((
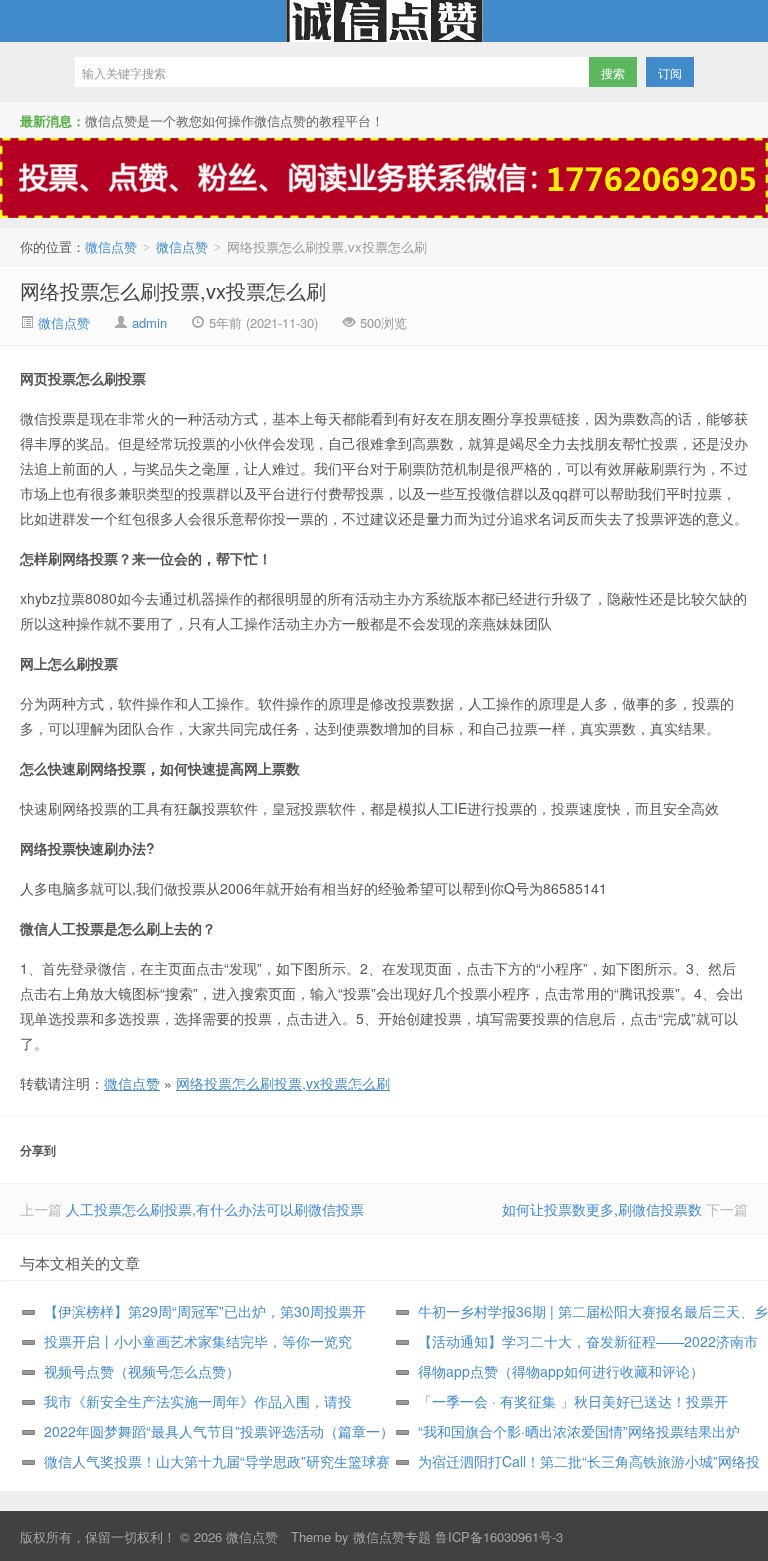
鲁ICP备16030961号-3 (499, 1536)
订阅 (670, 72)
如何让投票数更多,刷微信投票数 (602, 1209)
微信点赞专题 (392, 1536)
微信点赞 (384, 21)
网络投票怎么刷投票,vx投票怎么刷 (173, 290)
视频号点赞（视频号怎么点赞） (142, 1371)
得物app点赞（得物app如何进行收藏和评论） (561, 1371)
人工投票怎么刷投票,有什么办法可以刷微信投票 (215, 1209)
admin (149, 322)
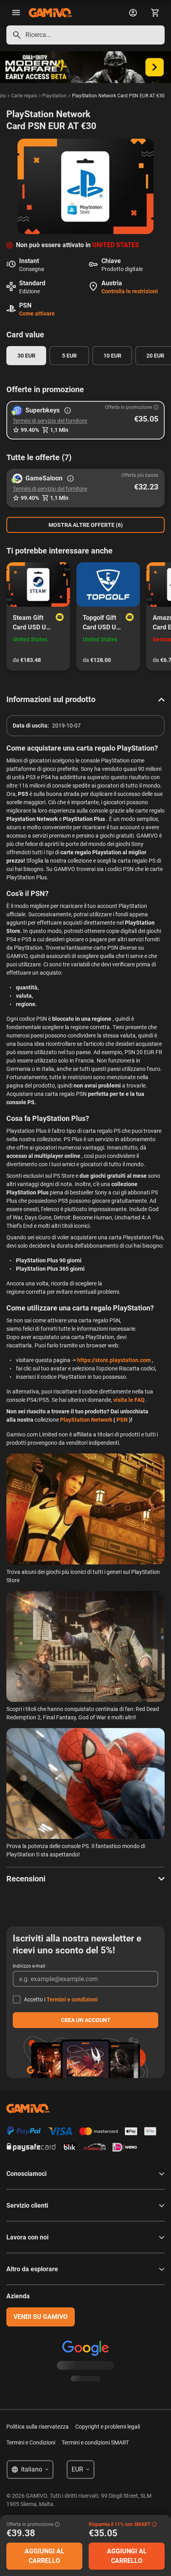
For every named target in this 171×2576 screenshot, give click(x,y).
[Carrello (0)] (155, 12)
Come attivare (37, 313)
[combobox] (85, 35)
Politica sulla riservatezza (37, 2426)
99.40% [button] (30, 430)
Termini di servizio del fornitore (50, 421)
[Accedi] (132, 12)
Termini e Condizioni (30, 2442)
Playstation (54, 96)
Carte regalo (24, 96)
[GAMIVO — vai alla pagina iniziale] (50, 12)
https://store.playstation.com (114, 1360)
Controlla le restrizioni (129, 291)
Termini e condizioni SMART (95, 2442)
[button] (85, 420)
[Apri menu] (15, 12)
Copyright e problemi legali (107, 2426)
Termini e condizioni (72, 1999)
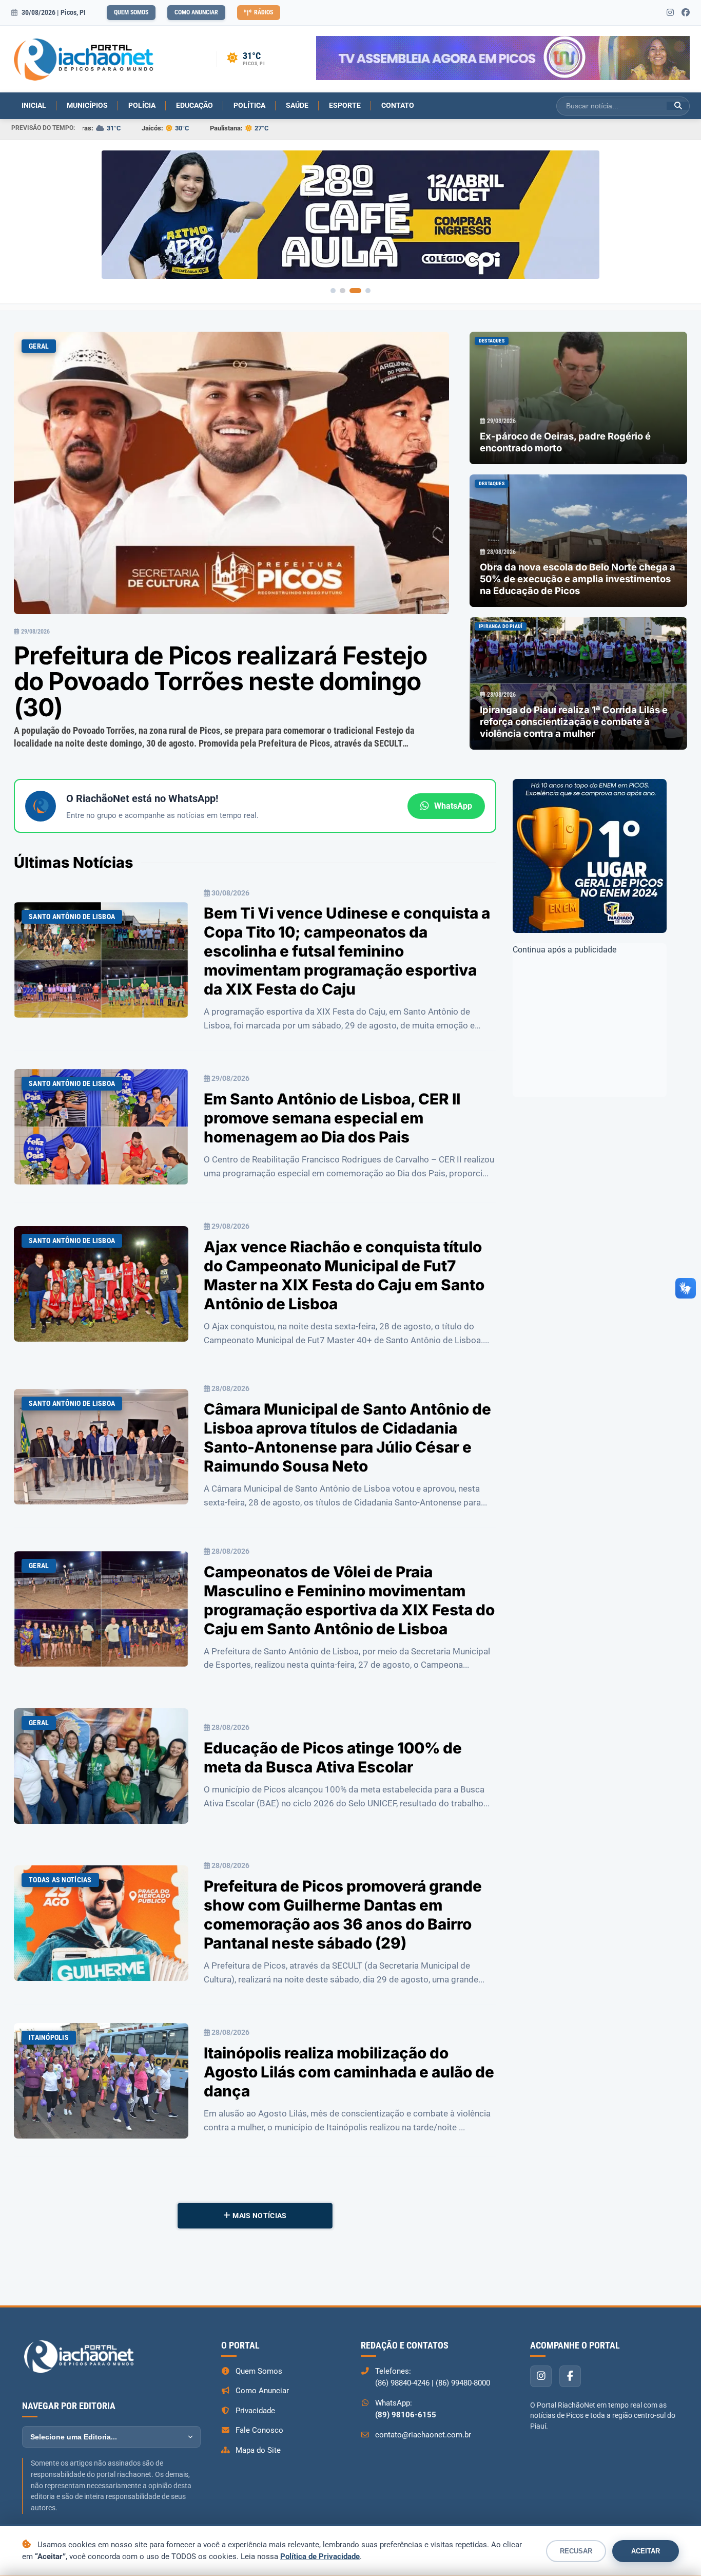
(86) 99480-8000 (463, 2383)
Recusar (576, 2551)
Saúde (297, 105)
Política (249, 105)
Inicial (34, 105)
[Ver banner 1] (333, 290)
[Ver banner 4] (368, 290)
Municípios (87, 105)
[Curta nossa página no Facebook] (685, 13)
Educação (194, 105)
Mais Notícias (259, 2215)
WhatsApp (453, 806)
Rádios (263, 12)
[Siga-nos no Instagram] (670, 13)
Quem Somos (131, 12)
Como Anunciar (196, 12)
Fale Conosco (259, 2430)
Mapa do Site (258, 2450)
))
((
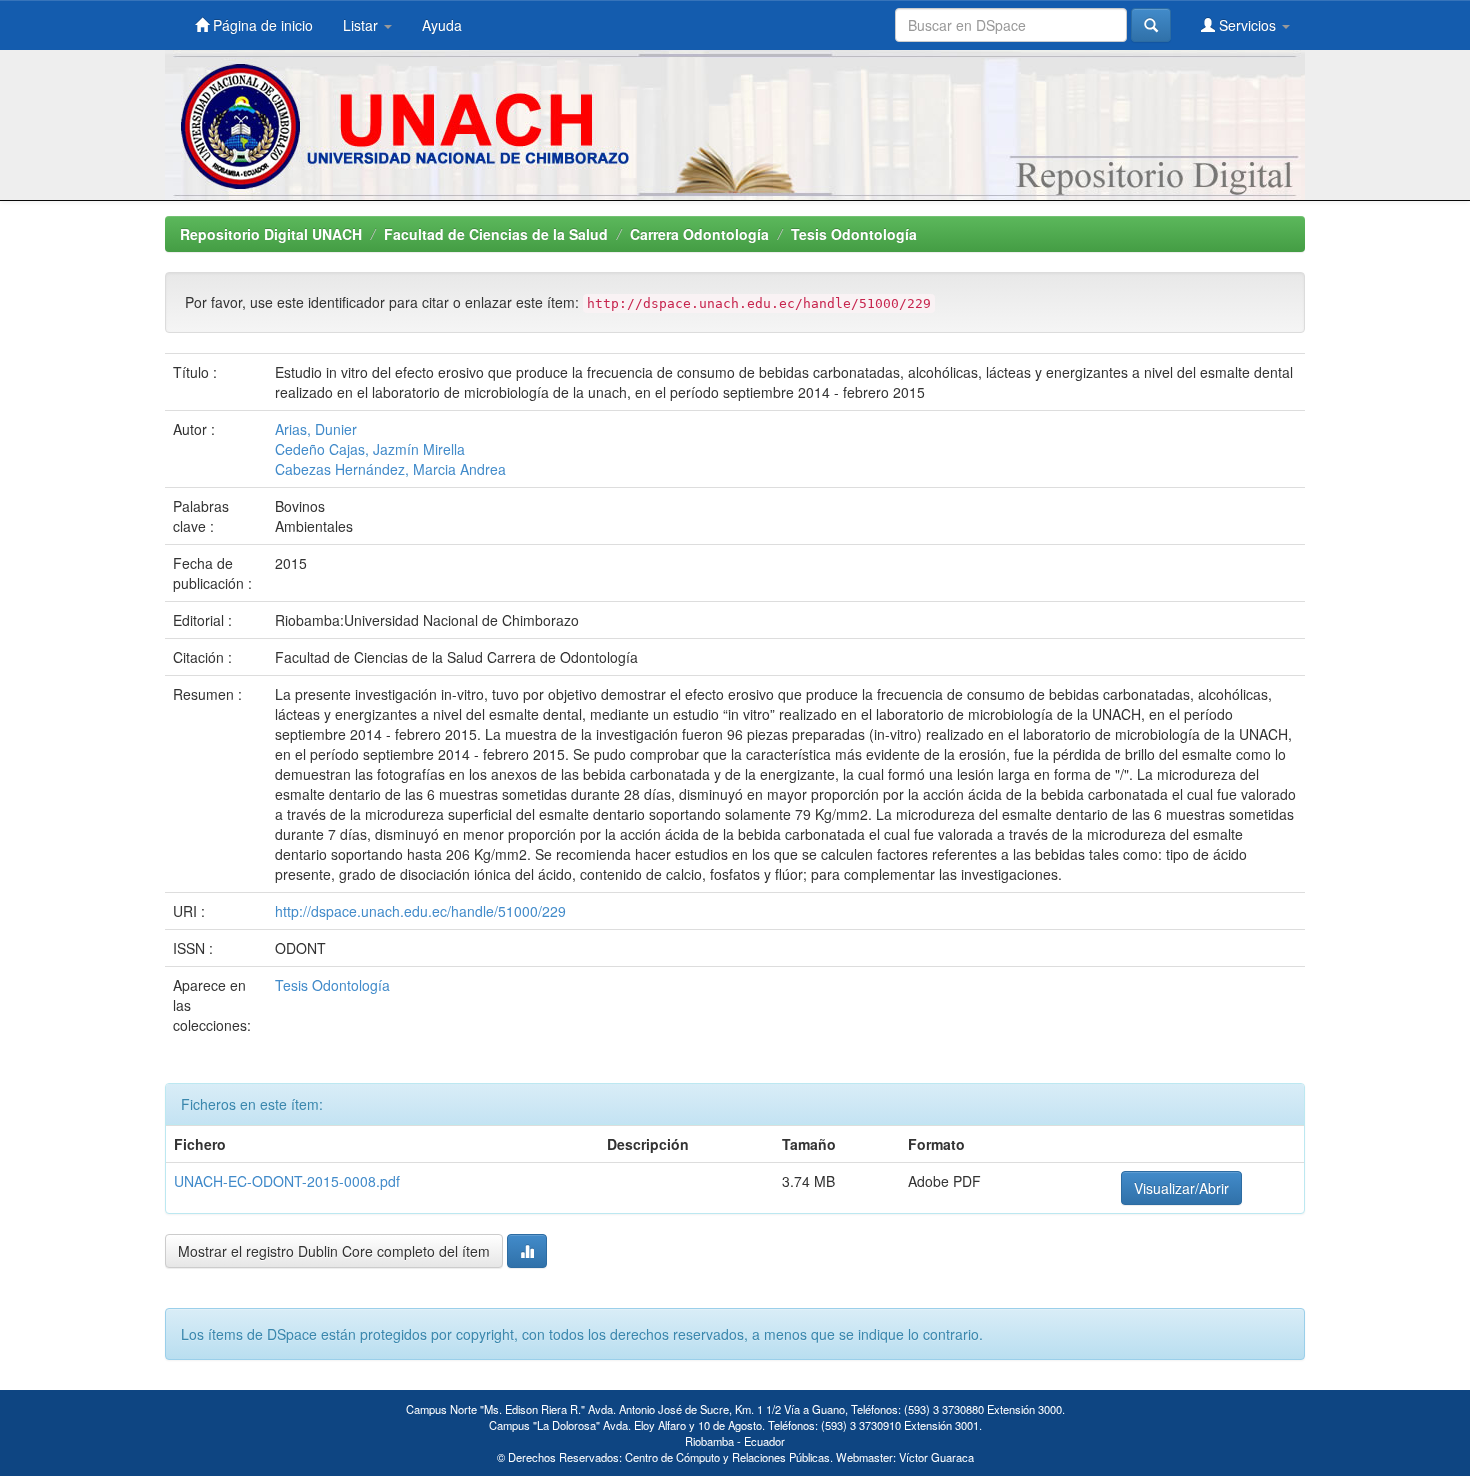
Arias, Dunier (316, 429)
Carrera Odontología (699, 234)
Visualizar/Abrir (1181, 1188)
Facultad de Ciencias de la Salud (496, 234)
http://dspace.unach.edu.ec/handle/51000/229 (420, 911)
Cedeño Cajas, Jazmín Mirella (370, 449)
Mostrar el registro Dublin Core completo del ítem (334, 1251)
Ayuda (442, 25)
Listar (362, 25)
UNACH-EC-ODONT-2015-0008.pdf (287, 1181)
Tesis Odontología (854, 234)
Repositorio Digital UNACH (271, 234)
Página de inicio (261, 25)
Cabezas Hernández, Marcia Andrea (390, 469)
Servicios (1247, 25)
))
((
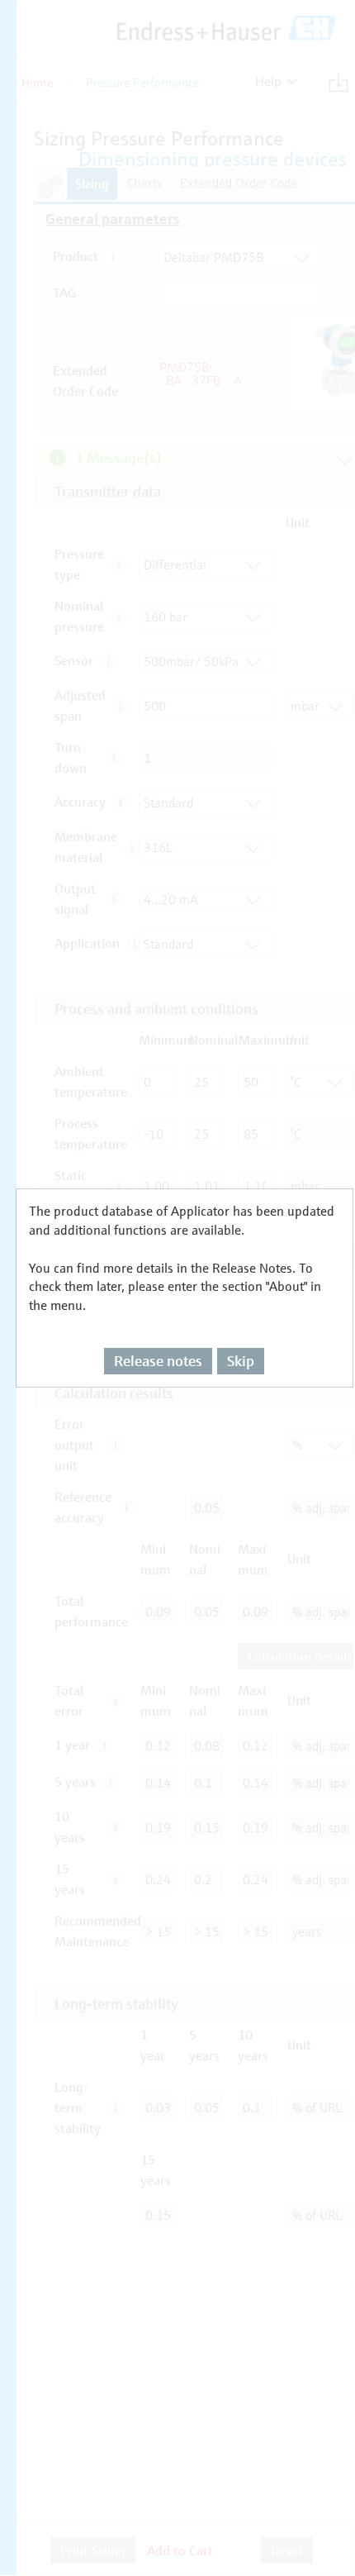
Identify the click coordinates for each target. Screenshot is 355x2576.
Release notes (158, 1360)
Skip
))
The task: Output the lines above between the one holding "Listar (362, 25)" and the one holding "Servicios (1247, 25)", inclusive, with nothing before or after them.

Reply:
Listar (362, 25)
UNACH-EC-ODONT-2015-0008.pdf (287, 1181)
Tesis Odontología (854, 234)
Repositorio Digital UNACH (271, 234)
Página de inicio (261, 25)
Cabezas Hernández, Marcia Andrea (390, 469)
Servicios (1247, 25)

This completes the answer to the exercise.